Most worryingly now for those who have bribed recruiters in order to avoid military service, Zelensky has announced that all medical exceptions since the large-scale invasion began will be reviewed. Already, as I say, cases have begun to be uncovered.  

Recently, the local press in Donetsk published the case of a man who admitted when he was arrested that he had paid the medical commission, who claimed that he was afraid to go to the front because he was not fit to hold a weapon and pleaded guilty, and was sentenced to three years in prison, although he will not go to prison unless he commits another crime.

In Spain it's two years in which, if you're convicted, you don't go to prison unless you have a criminal record. Here it is three. The penalties are prison sentences. In any case, it should be remembered that in Ukraine it has not yet been necessary to make compulsory mobilisations of soldiers to go and fight, as Russia did last year and will probably do again in September. 

What are the differences between Russian and Ukrainian recruitment methods? 

Here in Ukraine, when you get your conscription letter, what you are obliged to do is compulsory military service, do your training and then go into the reserves.
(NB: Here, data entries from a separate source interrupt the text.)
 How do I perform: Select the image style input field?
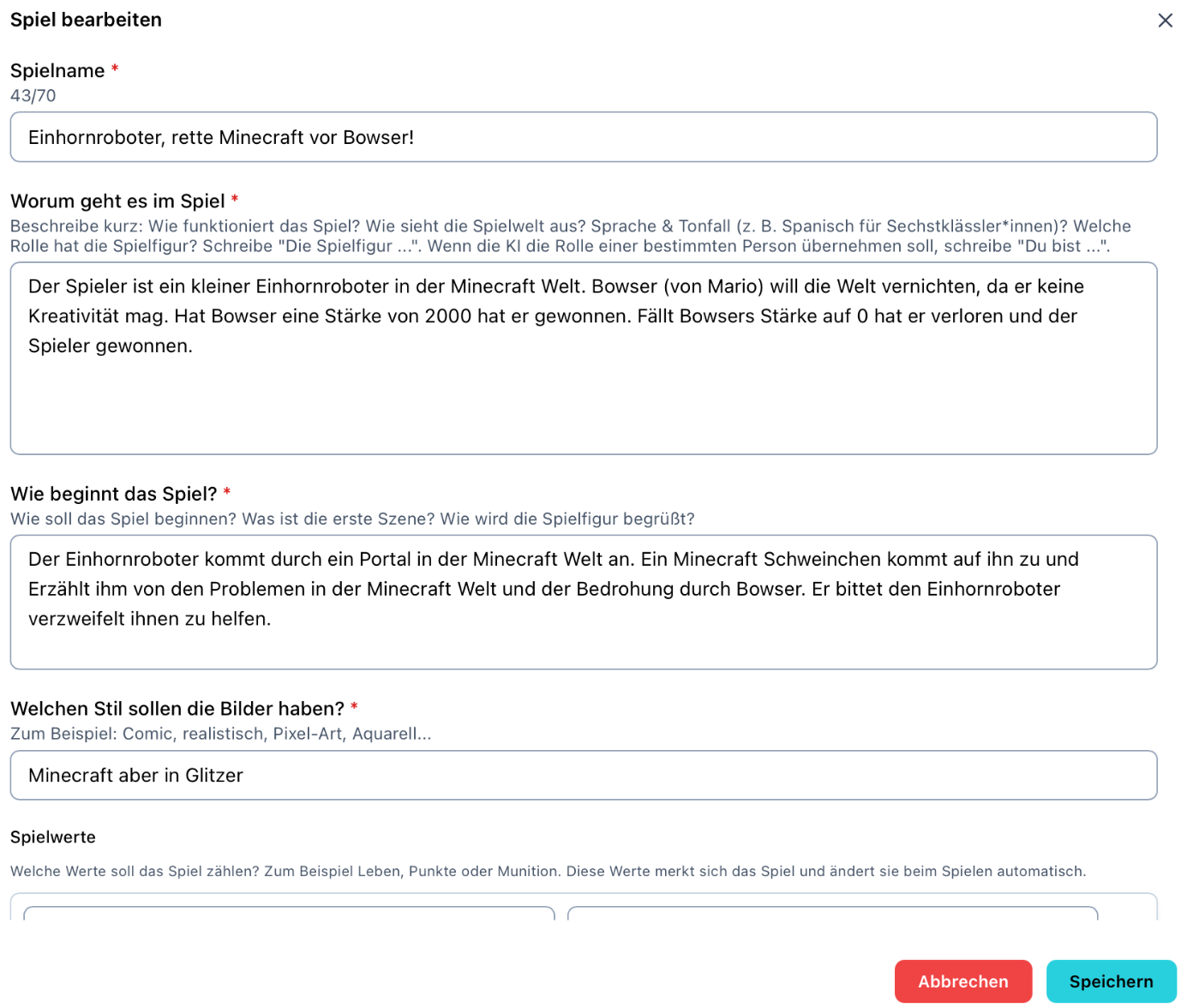[x=583, y=776]
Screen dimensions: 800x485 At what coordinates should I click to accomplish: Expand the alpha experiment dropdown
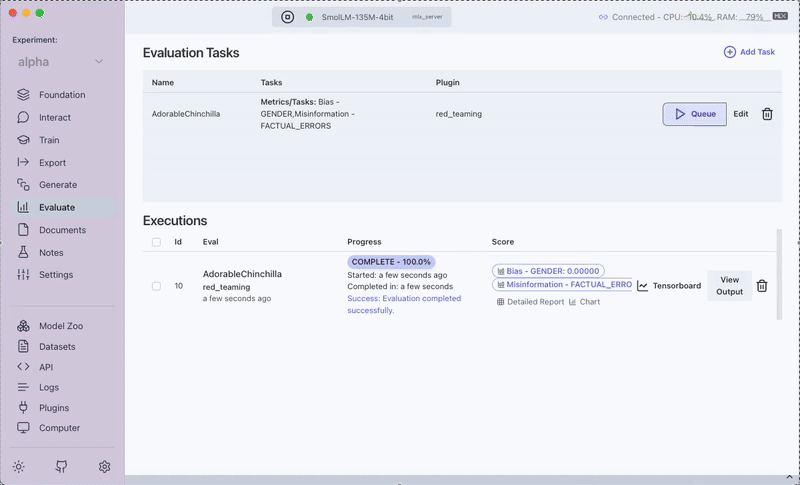(x=61, y=62)
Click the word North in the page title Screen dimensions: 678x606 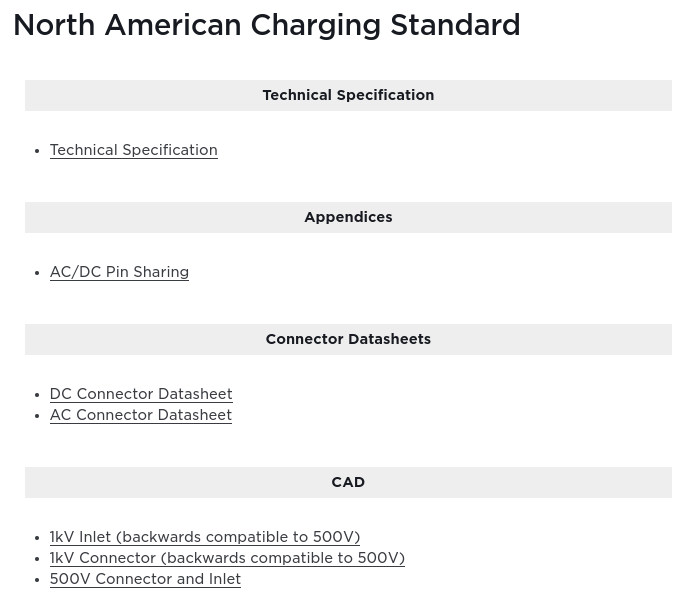(52, 25)
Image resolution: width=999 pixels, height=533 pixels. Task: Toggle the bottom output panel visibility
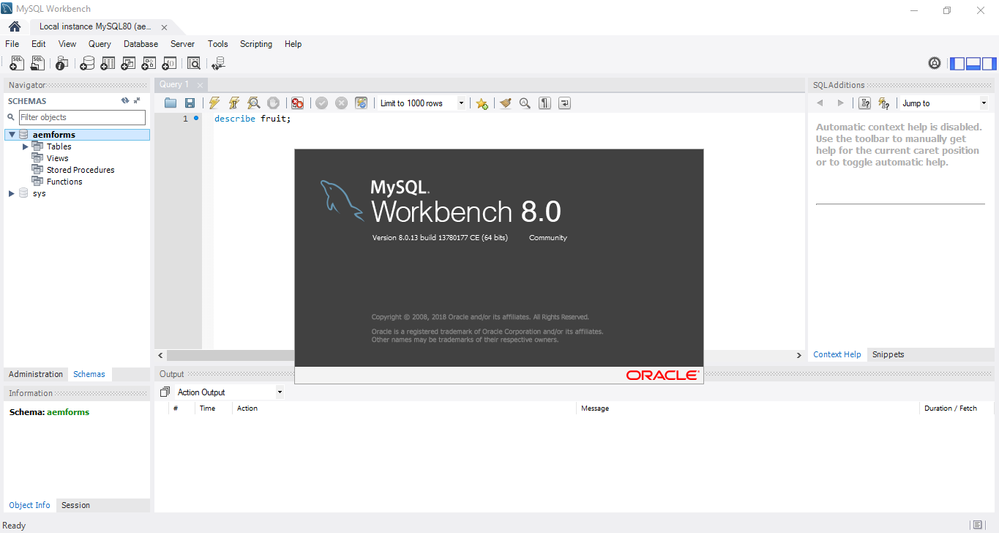click(x=973, y=63)
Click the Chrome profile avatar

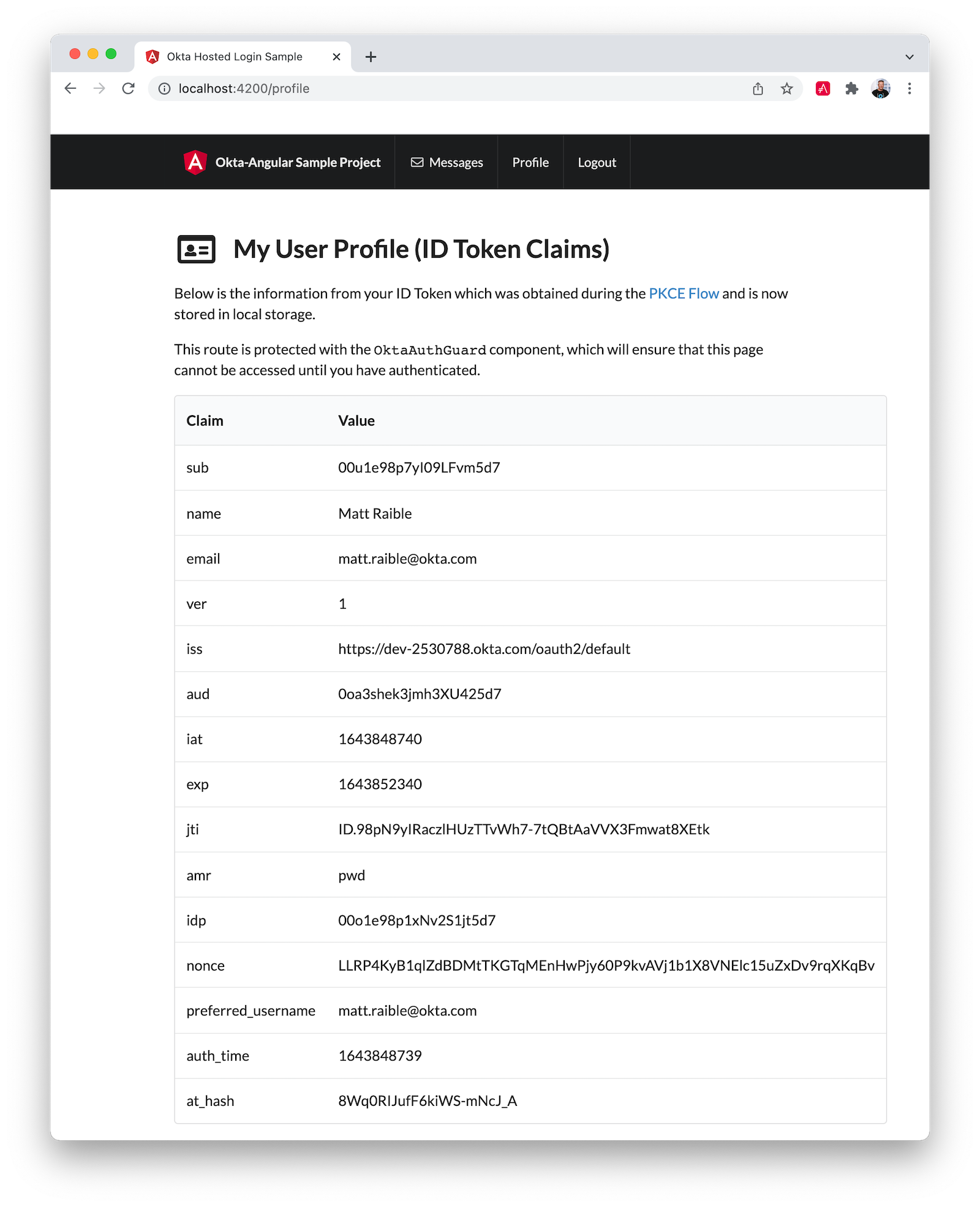coord(881,89)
To date, a year and a half after the war began, it has not been necessary to send anyone to the front against their will because men are still being recruited voluntarily who want to sign a contract with the army to go and fight.  

But the fact that Zelensky is now so close to these recruitment centres, to these medical commissions that are part of the recruitment process, suggests that the number of men that Ukraine is putting on the front is finite and that in a few months' time it may be necessary to carry out recruitment work or even compulsory mobilisations to ensure that the front does not run out of soldiers. And, above all, those who have paid or are planning to pay not to go to the front should not get away with it, because at the same time there are others who are showing their faces and giving their lives and others who with money can get away with it. This is absolutely unacceptable.